Do You Really Own Your Building’s Data?
Commercial real estate is becoming increasingly dependent on digital infrastructure. Every smart sensor, HVAC system, access control platform, tenant app, and connected device inside a building is generating valuable operational data. The critical question many owners still fail to ask is simple:
Who actually owns that data?
For years, building technology decisions were treated as isolated IT or facilities-management issues. But the reality is far bigger. Data generated within a property is now a strategic asset that can influence operational efficiency, tenant experience, asset valuation, and future revenue generation.
Too often, property owners unknowingly allow third-party vendors to control access to information produced inside assets they own and fund. Data ends up locked inside proprietary systems, inaccessible without additional licensing fees, subscription agreements, or vendor permission. In some cases, owners lose visibility entirely when switching providers.
This creates a major strategic weakness.
As commercial real estate becomes increasingly digitised, ownership and governance of building data are becoming just as important as ownership of the physical asset itself. Buildings are no longer just bricks, concrete, and steel — they are digital environments continuously producing operational intelligence.
When owners retain control of their digital infrastructure and underlying data, they gain the ability to:
- Improve operational efficiency
- Reduce vendor lock-in
- Build portfolio-wide intelligence
- Support AI and predictive analytics
- Create additional revenue opportunities
- Enhance tenant trust and transparency
Without that control, much of the long-term value created by building systems can flow elsewhere.
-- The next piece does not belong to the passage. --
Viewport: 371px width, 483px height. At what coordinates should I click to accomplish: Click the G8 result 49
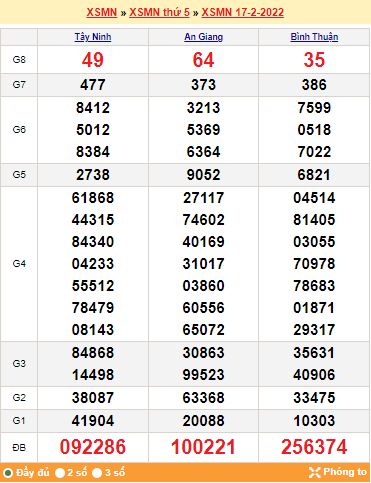click(93, 60)
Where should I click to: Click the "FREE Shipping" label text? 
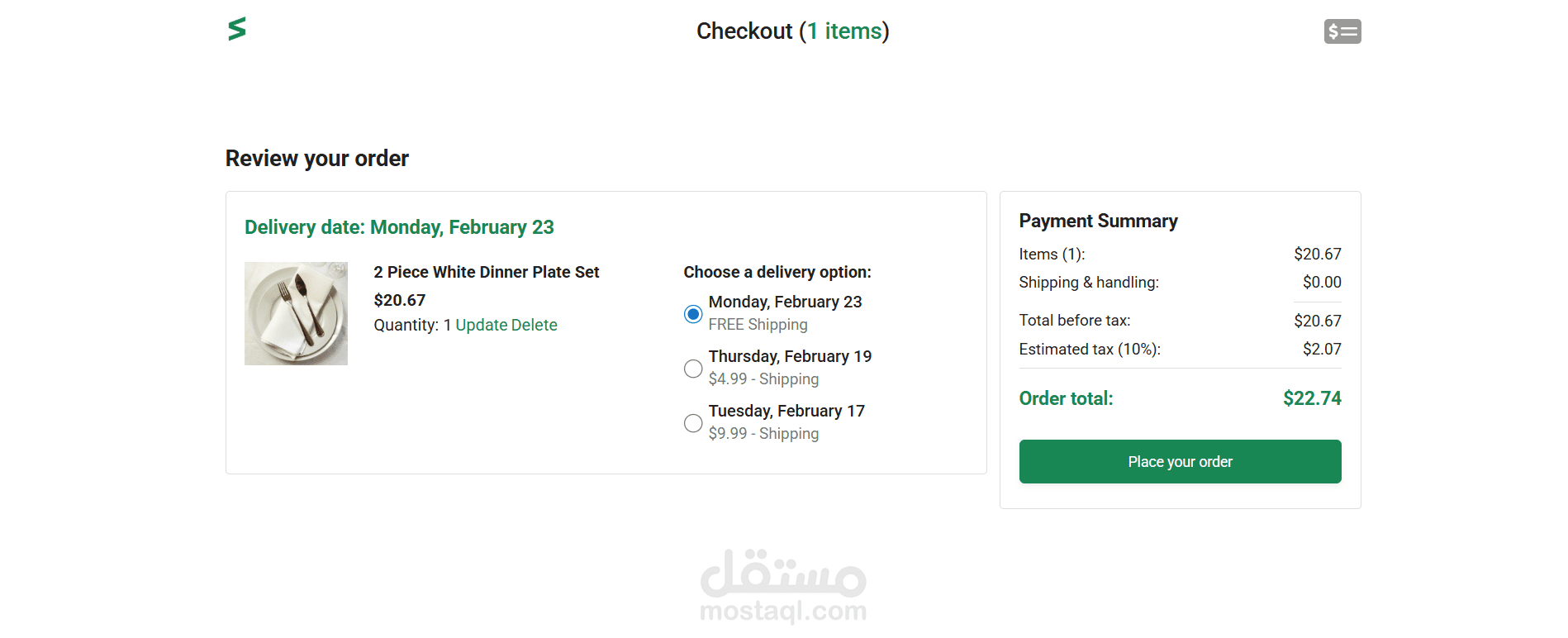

A growing number of industry leaders now argue that commercial buildings should be viewed as data-producing assets as much as physical real estate. This shift is accelerating with the rise of smart buildings, AI-driven operations, IoT devices, edge computing, and integrated digital infrastructure strategies.
The issue is not simply about compliance or cybersecurity. It is about strategic control.
Questions every CRE owner should now be asking include:
- Where is building data stored?
- Who has access to it?
- Can it be exported freely?
- What rights do vendors retain?
- How interoperable are current systems?
- Can the data support future AI initiatives?
- What happens if providers change?
Many owners discover too late that the systems they paid to install primarily benefit the software vendor rather than the building itself.
The next phase of commercial real estate will likely reward owners who understand digital infrastructure as a core layer of asset value. Connectivity, structured data, interoperability, and governance are becoming foundational components of modern portfolio strategy.
Forward-thinking owners are already beginning to treat data ownership as an investment priority rather than a technical afterthought.
Because in the future of commercial real estate, the buildings generating the most value may not simply be the tallest or newest — but the ones with the strongest control over their digital ecosystem.